Margot’s eyes go wide. “Oh, um . . . I don’t know.” She looks around for Rae to help her, but Rae’s busy laughing at something Matt must have said.
She’s squirming under pressure, and as much as I enjoy watching it happen, I open my mouth to put her out of her misery. “No. Margot’s riding back with us.”
All eyes are on me, and of all the shocked faces, Margot’s is probably the most surprised.
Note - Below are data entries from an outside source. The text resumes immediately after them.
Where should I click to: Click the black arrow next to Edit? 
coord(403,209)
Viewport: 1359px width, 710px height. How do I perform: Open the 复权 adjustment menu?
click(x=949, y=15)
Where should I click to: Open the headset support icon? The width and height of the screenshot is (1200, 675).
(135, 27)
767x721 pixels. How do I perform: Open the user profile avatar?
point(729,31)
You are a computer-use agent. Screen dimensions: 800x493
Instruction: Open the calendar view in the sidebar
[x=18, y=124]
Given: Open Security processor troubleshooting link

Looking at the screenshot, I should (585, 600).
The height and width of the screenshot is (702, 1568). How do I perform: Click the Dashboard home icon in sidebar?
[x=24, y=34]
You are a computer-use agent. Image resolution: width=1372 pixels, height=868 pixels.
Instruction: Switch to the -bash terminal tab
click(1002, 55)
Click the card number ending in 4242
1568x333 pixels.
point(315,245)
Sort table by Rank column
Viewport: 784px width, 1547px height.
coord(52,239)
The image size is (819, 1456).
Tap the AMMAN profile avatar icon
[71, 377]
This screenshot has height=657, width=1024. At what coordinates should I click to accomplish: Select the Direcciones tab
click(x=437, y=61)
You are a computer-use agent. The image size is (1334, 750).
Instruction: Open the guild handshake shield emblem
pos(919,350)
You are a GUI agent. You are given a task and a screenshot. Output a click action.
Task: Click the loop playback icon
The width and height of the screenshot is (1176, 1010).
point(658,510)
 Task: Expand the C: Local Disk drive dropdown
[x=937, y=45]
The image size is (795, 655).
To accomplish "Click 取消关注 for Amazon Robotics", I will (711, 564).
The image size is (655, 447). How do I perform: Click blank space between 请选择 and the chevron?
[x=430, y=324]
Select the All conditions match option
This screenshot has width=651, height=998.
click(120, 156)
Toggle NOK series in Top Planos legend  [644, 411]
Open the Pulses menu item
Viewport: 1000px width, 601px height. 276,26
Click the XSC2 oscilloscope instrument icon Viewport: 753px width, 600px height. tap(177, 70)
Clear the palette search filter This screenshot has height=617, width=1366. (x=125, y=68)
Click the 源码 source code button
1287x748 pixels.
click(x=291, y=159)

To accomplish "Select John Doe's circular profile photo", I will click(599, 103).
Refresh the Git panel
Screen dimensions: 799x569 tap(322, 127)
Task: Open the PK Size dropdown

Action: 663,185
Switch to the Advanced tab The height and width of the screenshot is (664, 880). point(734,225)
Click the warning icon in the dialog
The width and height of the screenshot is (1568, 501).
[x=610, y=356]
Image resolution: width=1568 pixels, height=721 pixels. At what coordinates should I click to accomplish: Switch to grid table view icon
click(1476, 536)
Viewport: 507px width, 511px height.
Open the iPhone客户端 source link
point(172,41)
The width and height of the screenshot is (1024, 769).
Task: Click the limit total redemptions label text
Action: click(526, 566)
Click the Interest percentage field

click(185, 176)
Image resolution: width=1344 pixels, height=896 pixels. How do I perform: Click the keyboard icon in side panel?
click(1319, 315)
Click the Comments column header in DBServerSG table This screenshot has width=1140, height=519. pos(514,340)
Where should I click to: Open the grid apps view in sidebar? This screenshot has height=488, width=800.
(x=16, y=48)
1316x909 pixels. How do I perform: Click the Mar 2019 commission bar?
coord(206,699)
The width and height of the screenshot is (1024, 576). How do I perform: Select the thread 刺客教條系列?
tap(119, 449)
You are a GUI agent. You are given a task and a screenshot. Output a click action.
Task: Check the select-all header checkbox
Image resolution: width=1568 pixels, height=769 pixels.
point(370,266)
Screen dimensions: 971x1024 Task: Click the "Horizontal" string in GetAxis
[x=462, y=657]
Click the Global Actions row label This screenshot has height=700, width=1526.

Hell, I’m surprised, too.
“What?” I ask. “It’s not like we aren’t going to the same place.” I glance around at everyone, but it’s Margot who catches my attention. She’s watching me curiously, her eyebrows pinched as she tilts her head.
Luckily, no one questions my logic, and we end up parting ways with only a few pouts from Izzy.
Margot and I walk next to each other a few paces behind Rae and Matt. She has her arms wrapped around herself as she walks, the night air leaving goosebumps on her bare arms, and I have to fight the urge to try and warm her up somehow.
It’s like no matter how bad Margot and I being around each other may be, something about her is taking root, tightening its hold on me like a damn python. I’ve seen her at her worst, but if anything, I might like her a little more because of it.
What the hell is happening to me?
17
margot
Izzy was putting out all the right signals to let him know she’s interested. I’m sure he could have slept with her, but instead, he sent her home in the other car. I know he said he doesn’t want a relationship, but after playing Never Have I Ever, I also know he’s not a stranger to sleeping around, either.
I glance at him to find him already watching me. Having his undivided attention makes me overlook a crack in the asphalt, and I stumble forward. Quickly catching my footing, I ask, “Why did you do that?” and hope he doesn’t insult my inability to walk.
I probably drank too much. My buzz has to be what made me almost fall on my face—not his look. It’s the whiskey.
To my surprise, he just shrugs and says, “You didn’t want to go with them.”
I frown, not sure how he’d know that, but maybe it’s just the liquor making my thoughts slow. He can always read me so well. It’s unnerving—like the feeling of wondering whether or not you remembered to lock the door. Every time he’s a little too intuitive about my overall mental state, I get a flood of panic. How does he know? Did I tell him and forget?
But it’s always just Jackson reading something between my lines like they’re not even there. At least tonight he used his powers for good.
Before I can say anything, he shoves his hands in his pockets. “The real question is, why didn’t you want to go with them?”
I bite the inside of my cheek, not sure I want to tell him anything personal. I’m sure he’ll use it as ammo against me later. Then again, he learned worse about me during the game. I let out a sigh. “I was afraid Keith might try something. The more he drank, the friendlier he became. I just don’t want him to get the wrong idea.”
“Have you tried telling him you’re not interested?”
I weigh my head from side to side, gripping my arms around my torso a little tighter. “Basically.”
A laugh escapes him. “What the hell is that supposed to mean?”
“Well, when the semester started, I told him I wanted to focus on school.”
He shakes his head. “Not good enough.”
I gape at him. “That’s perfectly clear!”
“Not when a guy’s got hope, and no one has hope like a virgin.”
I roll my eyes. “You’re disgusting.”
He steps closer, and our arms are almost touching as he leans in to whisper in my ear. “I’m honest.” His warm breath against my neck makes my entire body tingle. It has such a strong effect on me, I’m instantly embarrassed like he’ll know my insides are melting while every hair on my body stands.
I force myself to keep breathing and step away from him. I even go as far as to push him away from me gently, but as soon as my fingertips make contact with his bicep, it only makes my symptoms worse. It ends up not being a quick, playful shove like I intended. Instead, it turns into this slight graze that has my heart buzzing in my chest. His arm is strong under the sleeve of his button-down, and as soon as we’re touching, it’s harder for me to pull away.
Jackson and I make eye contact while I’m still touching him, and I swear I catch a subtle lift of his brow like he’s loving the mental disconnect I’m suffering from—like he loves it so damn much and finds it funny.
I snatch my hand back—just another thing I can blame on the whiskey. “Sure. If that’s what you want to call it,” I say as I try to recover from what just came over me, but my reaction only pleases him more. He holds my gaze and one side of his mouth lifts into a smirk. He opens his mouth to speak, and I can already feel the crushing weight of dread because I just know he’s about to call me out.